Le recours collectif contre Uber autorisé


Publié le 24 janvier 2017

L'industrie du taxi a gagné une première manche.

©Mario Beauregard

TRANSPORT. La Cour supérieure a autorisé, le 23 janvier, les propriétaires de permis et chauffeurs de taxi à entreprendre un recours collectif contre Uber après 11 mois de procédure.

Georges Tannous, président du Comité provincial de concertation et de développement de l'industrie du taxi (CPCDIT) et président de Co-Op Taxi Laval, affirme que c'est une belle victoire. «Uber doit payer et dédommager l'industrie du taxi, insiste-t-il. Ce jugement permet aux chauffeurs de se regrouper et d’entamer une action collective de plusieurs centaines de millions de dollars contre Uber afin d’être justement indemnisés.»

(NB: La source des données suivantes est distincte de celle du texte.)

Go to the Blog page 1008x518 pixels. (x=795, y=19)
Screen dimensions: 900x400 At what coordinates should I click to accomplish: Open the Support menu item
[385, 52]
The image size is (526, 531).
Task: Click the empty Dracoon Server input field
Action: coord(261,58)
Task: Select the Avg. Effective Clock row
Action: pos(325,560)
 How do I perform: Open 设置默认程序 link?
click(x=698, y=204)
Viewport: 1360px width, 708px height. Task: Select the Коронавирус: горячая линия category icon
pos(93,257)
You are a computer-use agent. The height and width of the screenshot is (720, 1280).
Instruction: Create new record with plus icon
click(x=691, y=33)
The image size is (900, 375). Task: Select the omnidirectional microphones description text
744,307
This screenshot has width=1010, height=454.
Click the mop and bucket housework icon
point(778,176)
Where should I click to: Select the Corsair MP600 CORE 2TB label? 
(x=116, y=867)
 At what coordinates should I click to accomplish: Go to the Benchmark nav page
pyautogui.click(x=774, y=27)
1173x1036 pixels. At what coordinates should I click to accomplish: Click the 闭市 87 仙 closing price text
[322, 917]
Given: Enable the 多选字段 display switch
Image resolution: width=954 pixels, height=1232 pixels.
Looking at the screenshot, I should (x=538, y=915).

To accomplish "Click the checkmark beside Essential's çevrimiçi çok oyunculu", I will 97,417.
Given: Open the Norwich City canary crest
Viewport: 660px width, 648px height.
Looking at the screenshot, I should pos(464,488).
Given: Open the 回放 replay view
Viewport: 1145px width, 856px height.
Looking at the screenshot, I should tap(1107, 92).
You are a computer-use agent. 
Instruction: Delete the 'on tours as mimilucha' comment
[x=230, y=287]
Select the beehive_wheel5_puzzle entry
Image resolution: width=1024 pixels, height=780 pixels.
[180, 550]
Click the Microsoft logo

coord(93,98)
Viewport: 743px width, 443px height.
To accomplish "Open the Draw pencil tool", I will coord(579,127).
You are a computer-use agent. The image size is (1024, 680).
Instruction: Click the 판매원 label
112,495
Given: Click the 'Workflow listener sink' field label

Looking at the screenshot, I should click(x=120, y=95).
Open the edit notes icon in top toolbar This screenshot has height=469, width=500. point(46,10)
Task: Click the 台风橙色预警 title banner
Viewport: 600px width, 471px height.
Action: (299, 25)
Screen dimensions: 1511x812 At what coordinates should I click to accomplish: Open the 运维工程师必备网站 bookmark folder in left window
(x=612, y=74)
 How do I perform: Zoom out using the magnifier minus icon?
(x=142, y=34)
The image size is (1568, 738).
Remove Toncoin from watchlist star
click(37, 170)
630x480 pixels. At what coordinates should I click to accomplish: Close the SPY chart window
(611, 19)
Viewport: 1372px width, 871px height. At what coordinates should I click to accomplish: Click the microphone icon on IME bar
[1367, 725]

M. Tannous estime les pertes à 300 M$, pour les 10 000 propriétaires et chauffeurs de taxi à travers la province.

Indemnisations

Le tribunal autorise donc un recours afin de savoir si Uber a exercé de manière illégale, avant le projet pilote qui a débuté le 15 octobre dernier. Si cette affirmation devait s'avérer positive, Uber devra indemniser les taxis autant pour les pertes de revenu que pour les pertes de la valeur de leur permis.

Avec la grève des avocats de l'État qui sévit présentement au Québec, M. Tannous croit que les procédures pourraient être retardées.

«Une chose est certaine, Uber nous a volé pendant trois ans nos salaires. Il est temps pour nous de réclamer et à eux de payer», termine Georges Tannous.